Excess Levy To Fund Salaries

NEW CUMBERLAND- Of everything the Hancock County Schools excess levy pays for, salaries and benefits represent the biggest slice of the pie.

The five-year levy, which is up for renewal Nov. 9, would generate an estimated $7.1 million toward the school district’s annual $43 million budget. About $4.8 million of that $7.1 million – nearly 70 percent – is designated for salaries and benefits, Superintendent Suzan Smith said.

“It would be devastating if we didn’t have this (levy) for staffing,” she said.

Of the $4.8 million for salaries and benefits, $3.5 million is designated for salary supplements for teachers, service personnel and administrators, plus fixed charges such as Social Security, unemployment compensation and workers’ compensation.

Salary supplements are important, Smith said, because they allow Hancock County to pay teacher wages higher than the state minimum. Northern Panhandle counties compete with Ohio and Pennsylvania for teachers, she said.

“We wouldn’t get the quality we get” without the salary supplements, Smith said.

“If the excess levy didn’t exist, the supplements would be gone,” school board President Jerry Durante added.

Hancock County ranks 13th in the state for average teacher salary, according to the West Virginia Department of Education.
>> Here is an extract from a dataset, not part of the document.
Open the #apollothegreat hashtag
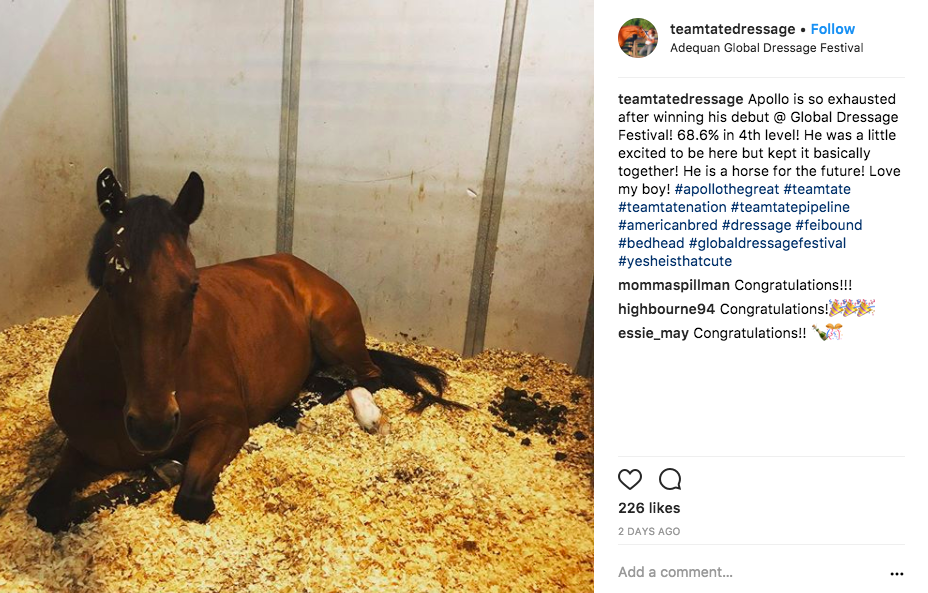Screen dimensions: 928x593 coord(727,189)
The average teacher salary, with benefits, is $47,687.

Melanie Donofe, president of the Hancock County Education Association, said supplements can make the difference for a county such as Hancock. “We have teachers leaving all the time to go to greener pastures,” Donofe said. “If you jump over to Pennsylvania, you can make anywhere from $15,000 to $20,000 more.”
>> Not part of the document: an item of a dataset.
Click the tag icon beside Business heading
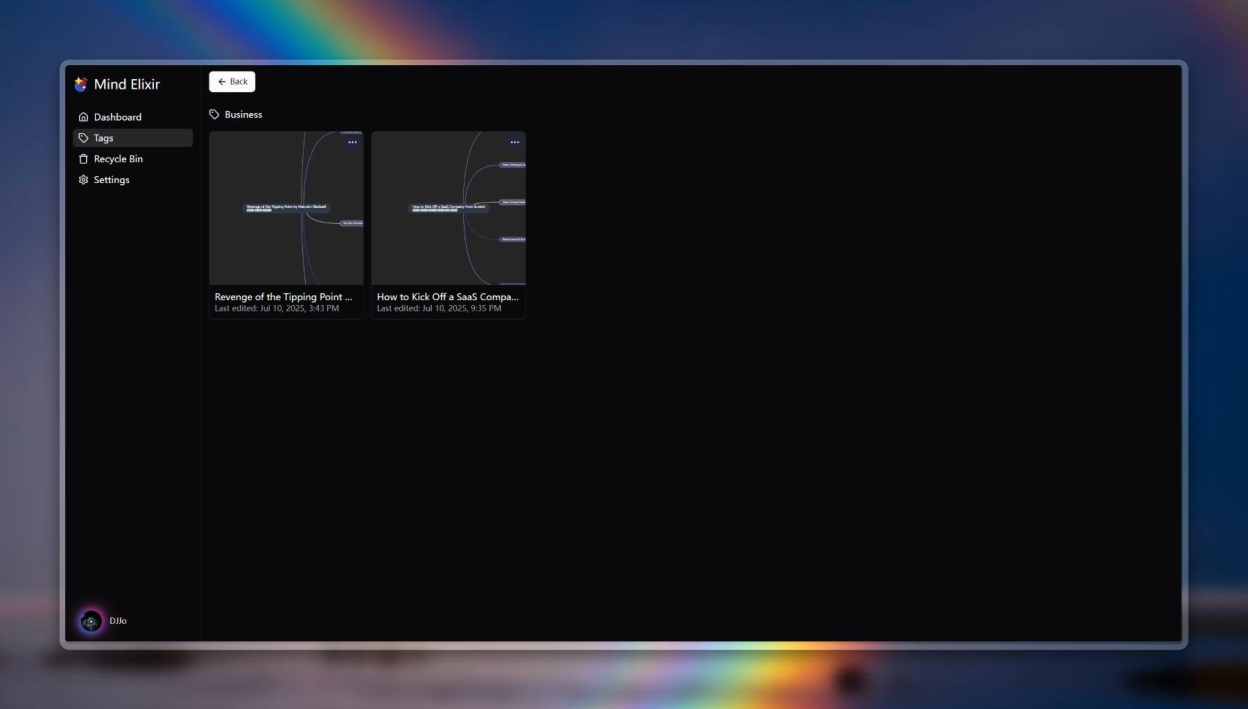This screenshot has width=1248, height=709. (x=214, y=114)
The average total teacher compensation in West Virginia is $45,453, compared to $57,140 in Ohio and $62,569 in Pennsylvania, according to the West Virginia Education Association.
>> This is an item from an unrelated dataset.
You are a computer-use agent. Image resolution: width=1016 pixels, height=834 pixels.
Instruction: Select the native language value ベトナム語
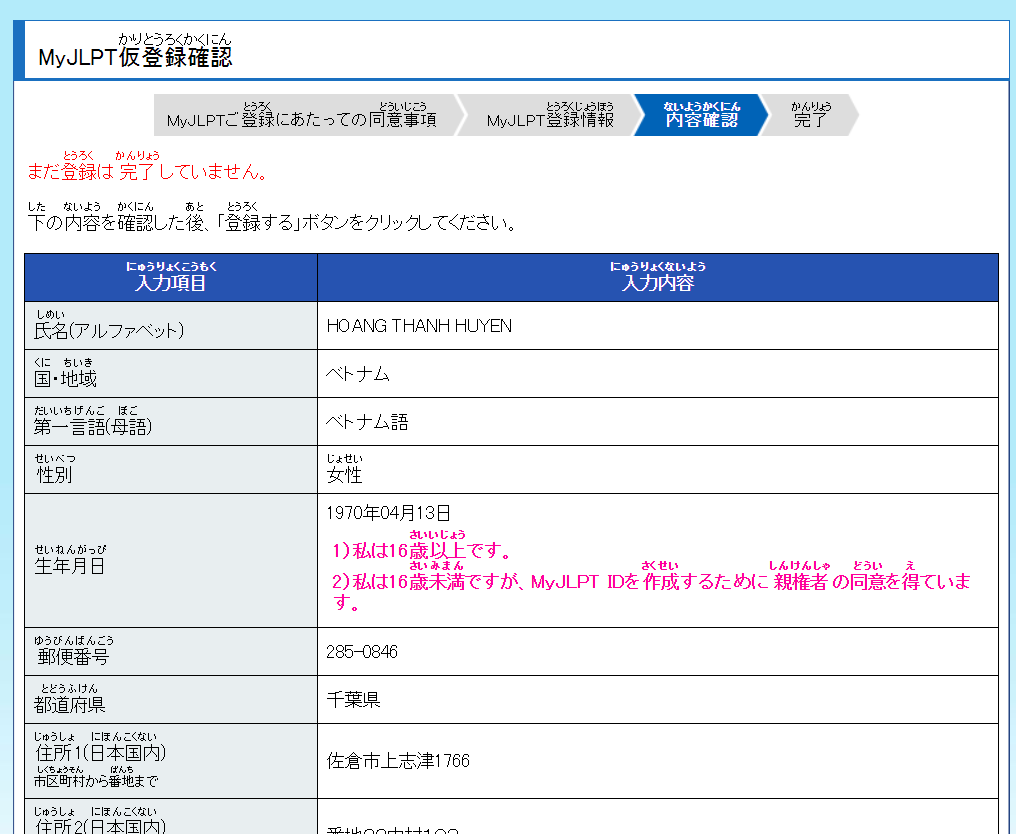point(367,422)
The WVEA is preparing to lobby for a salary increase in the upcoming legislative session.

For now, Donofe wants to keep the focus on the local levy, which she is promoting by reminding voters that it is a renewal, not a new tax, and that it covers daily operating expenses. The local teachers’ union helped pay for the printing of a brochure that is being used in the levy campaign.

“The people of Hancock County have always supported the students, so we’re hoping they support the students again and see that this is for operations,” Donofe said. “We’ve passed it every time it’s been up for renewal, and that’s what we need to do again.”

In addition to salary supplements, Smith said the levy helps cover:

Extra duty wages and fixed charges for academic and athletic trips ($120,000);

Extra duty salary supplements and fixed charges for curricular positions ($70,000);

Extracurricular athletic position wages ($525,000);

Substitute wages ($165,000);

Dental and optical insurance ($375,000); and

Supplemental contracts for summer school, counselors and Saturday school ($75,000).

As with teachers, the demands on coaches are growing as more is expected of them after-hours and during the summer months, Smith said. Hancock County is one of the lowest counties for coaches’ salaries among the five counties-Hancock, Brooke, Ohio, Marshall, Wetzel-in Regional Education Service Agency 6, she said.

“In order for us to be in line with the other counties in our RESA, we are going to have to increase salaries” for coaches, she said.